**About this exercise**
Your reply should consist only of the lines from the one holding "Image resolution: width=1735" to the last line of the data below, written out exactly and without pictures.

**Available records**
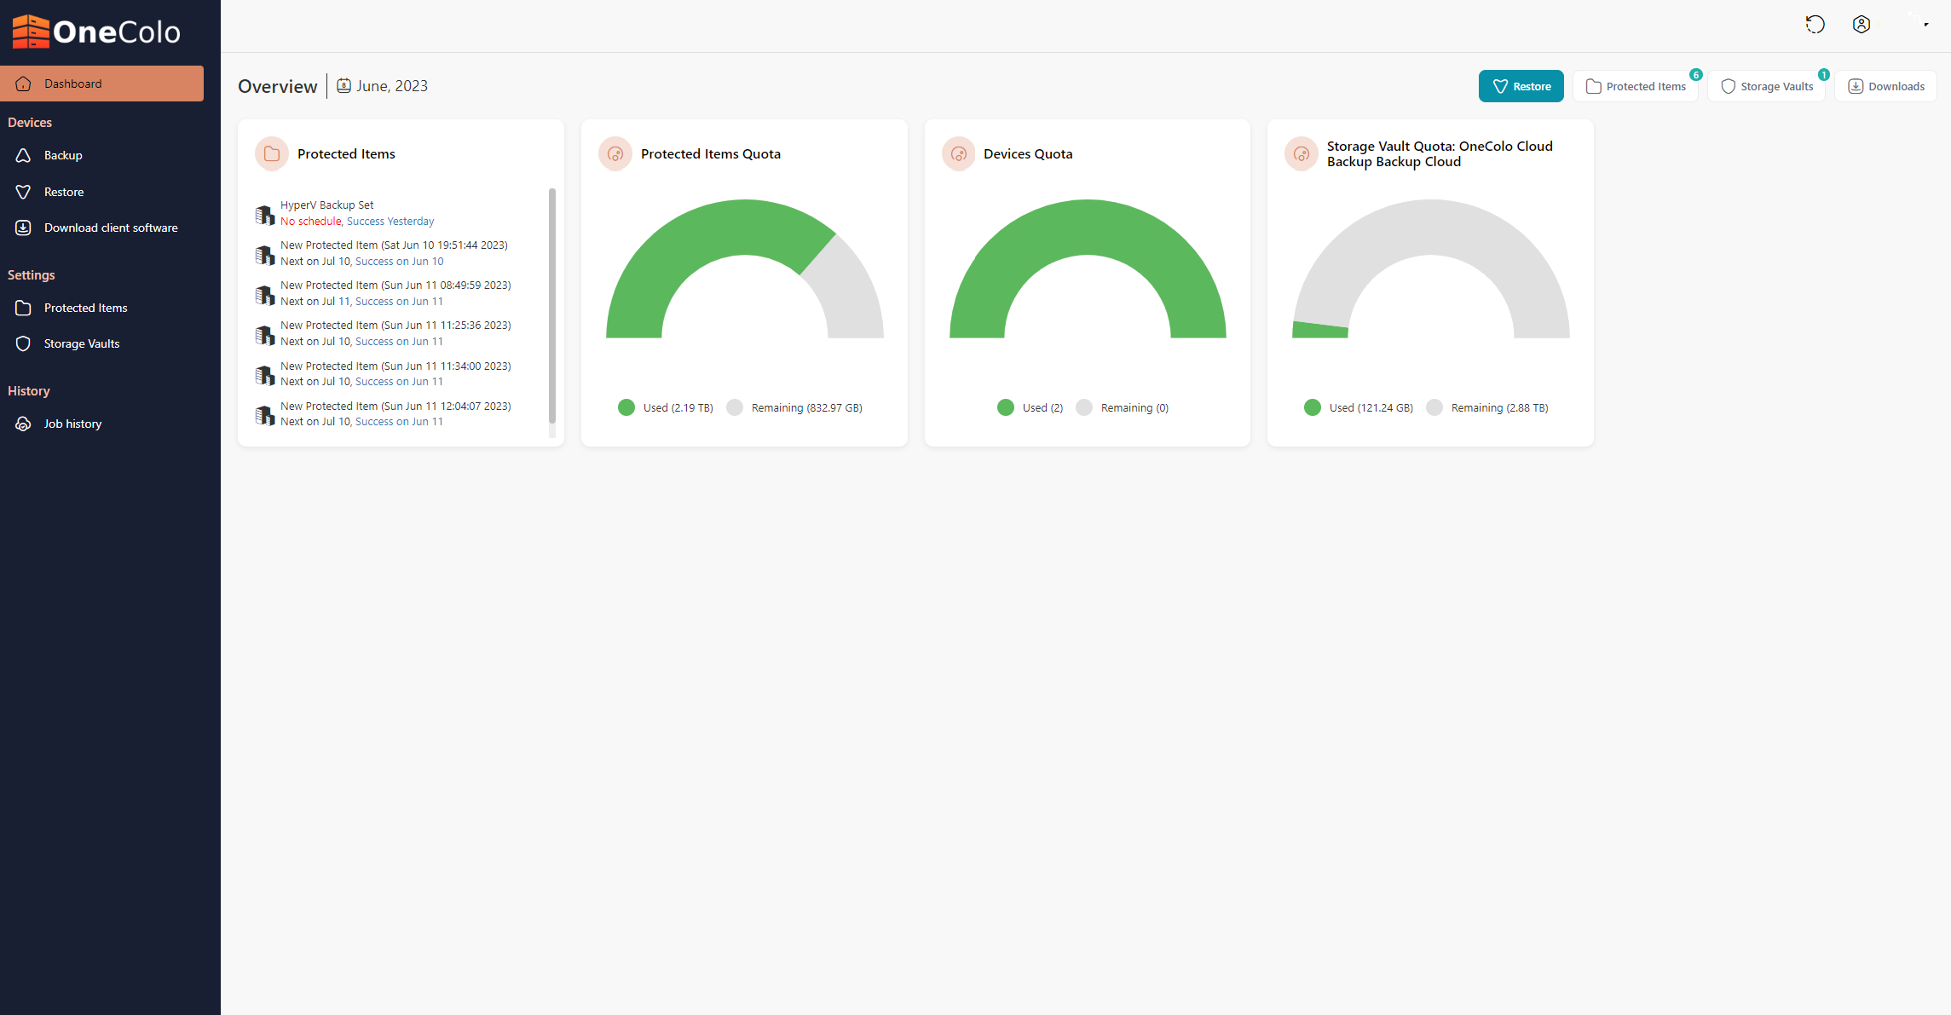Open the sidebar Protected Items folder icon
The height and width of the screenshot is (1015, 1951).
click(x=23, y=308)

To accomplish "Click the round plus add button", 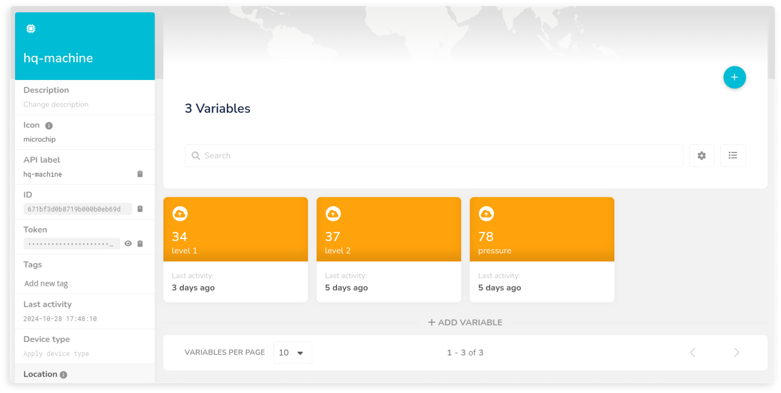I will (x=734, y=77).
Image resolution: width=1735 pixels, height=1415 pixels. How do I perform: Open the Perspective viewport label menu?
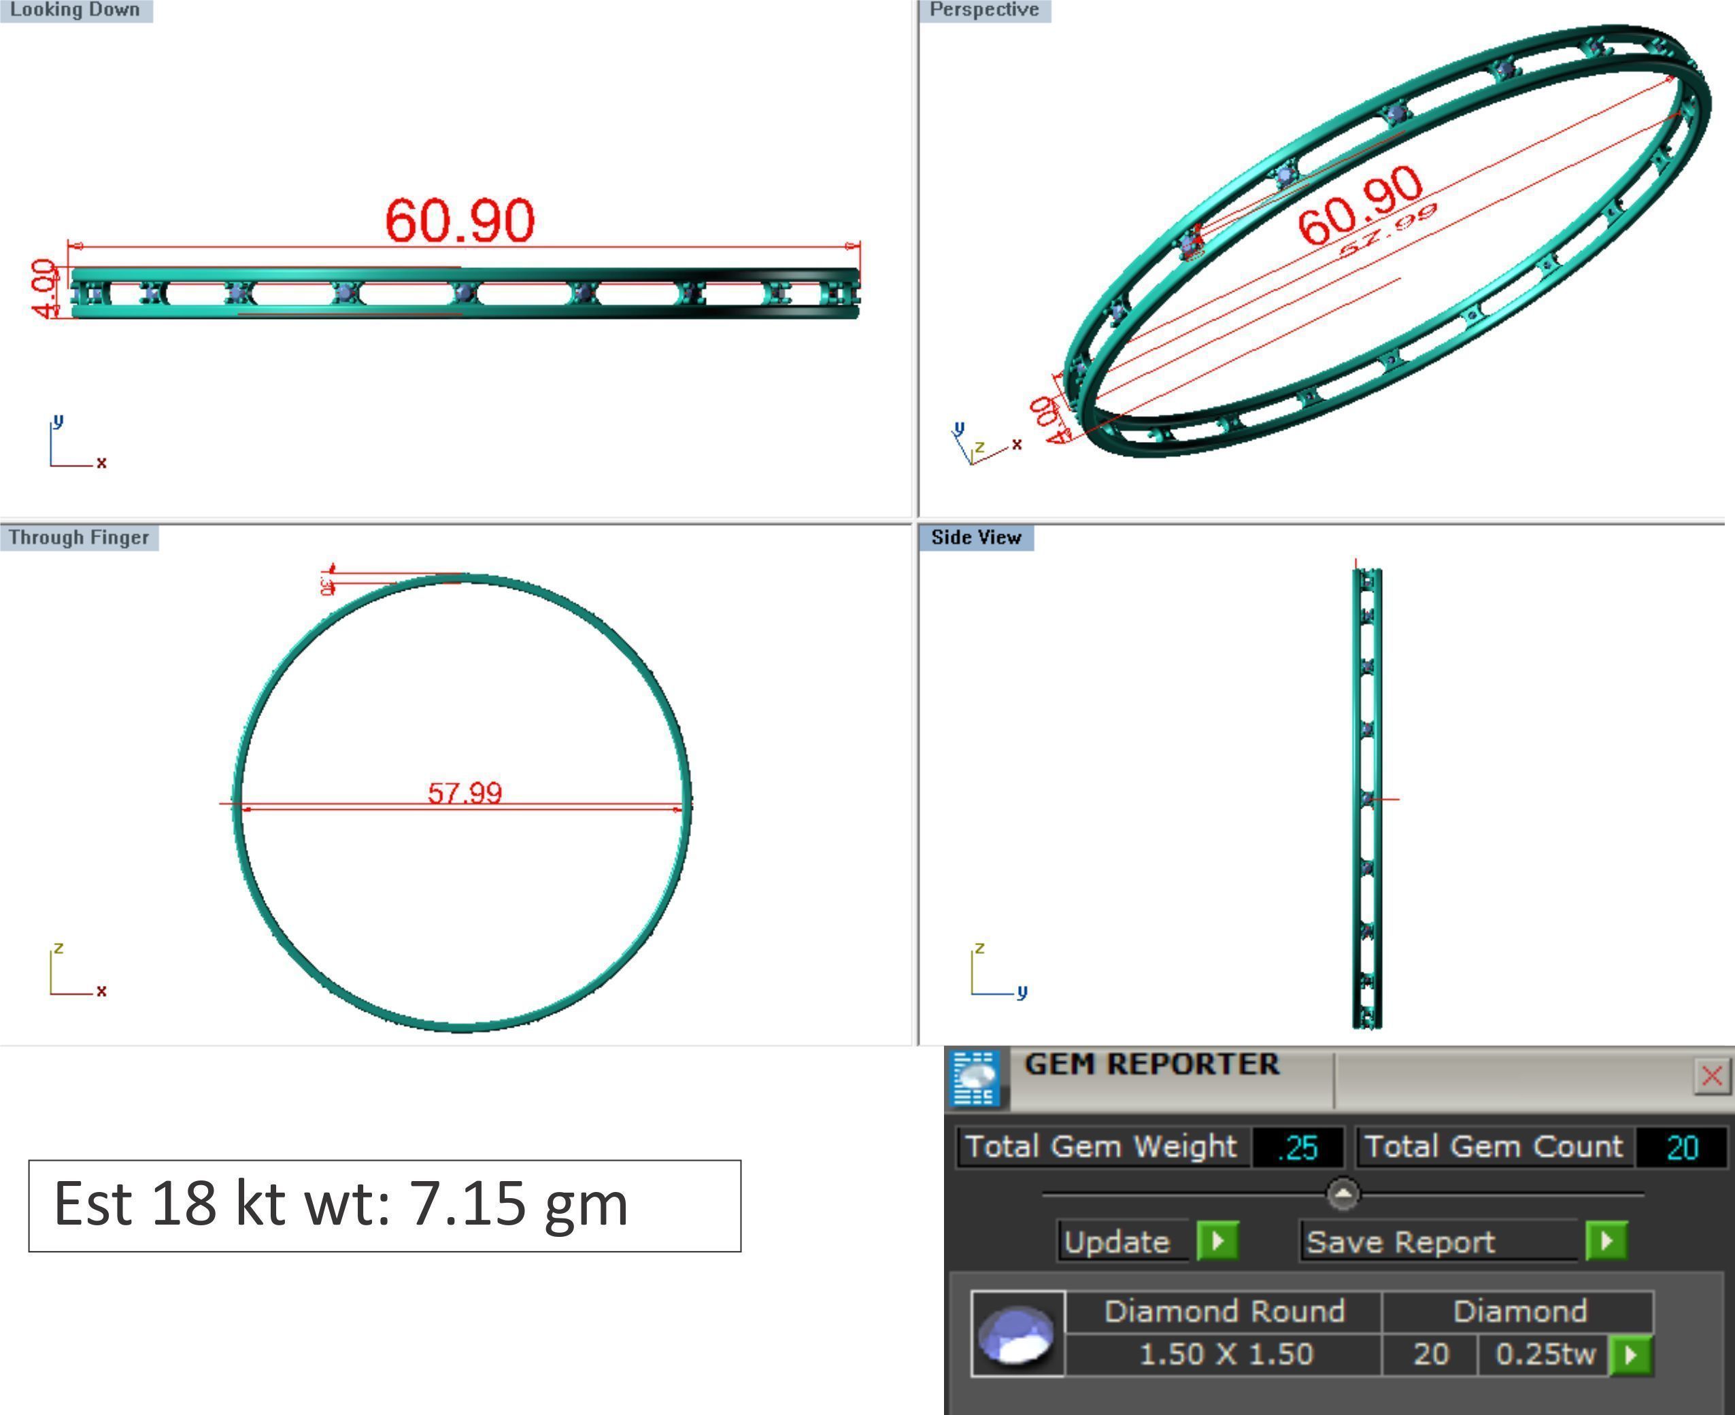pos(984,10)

**Response**
Image resolution: width=1735 pixels, height=1415 pixels. How do I perform: Open the Perspective viewport label menu?
pos(984,10)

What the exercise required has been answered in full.